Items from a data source
======
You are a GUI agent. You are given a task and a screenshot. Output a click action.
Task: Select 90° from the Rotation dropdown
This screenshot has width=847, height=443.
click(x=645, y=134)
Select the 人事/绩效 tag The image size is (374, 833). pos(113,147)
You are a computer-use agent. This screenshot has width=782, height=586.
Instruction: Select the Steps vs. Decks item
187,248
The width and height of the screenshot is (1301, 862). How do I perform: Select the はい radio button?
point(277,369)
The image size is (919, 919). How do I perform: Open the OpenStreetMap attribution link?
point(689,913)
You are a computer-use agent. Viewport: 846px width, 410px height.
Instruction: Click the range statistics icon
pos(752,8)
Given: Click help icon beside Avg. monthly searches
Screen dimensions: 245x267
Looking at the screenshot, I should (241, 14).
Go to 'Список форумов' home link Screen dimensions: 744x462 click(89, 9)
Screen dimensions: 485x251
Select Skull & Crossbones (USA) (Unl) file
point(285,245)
======
* WORK TO COMPLETE *
Take the records above and return, word for word, only the lines that fall from the line with "You are a computer-use agent. Viewport: 846px" to the line with "Screen dimensions: 485x251", both of them included.

* TASK RESPONSE *
You are a computer-use agent. Viewport: 846px width, 410px height.
Instruction: Click the range statistics icon
pos(752,8)
Given: Click help icon beside Avg. monthly searches
Screen dimensions: 245x267
Looking at the screenshot, I should (241, 14).
Go to 'Список форумов' home link Screen dimensions: 744x462 click(89, 9)
Screen dimensions: 485x251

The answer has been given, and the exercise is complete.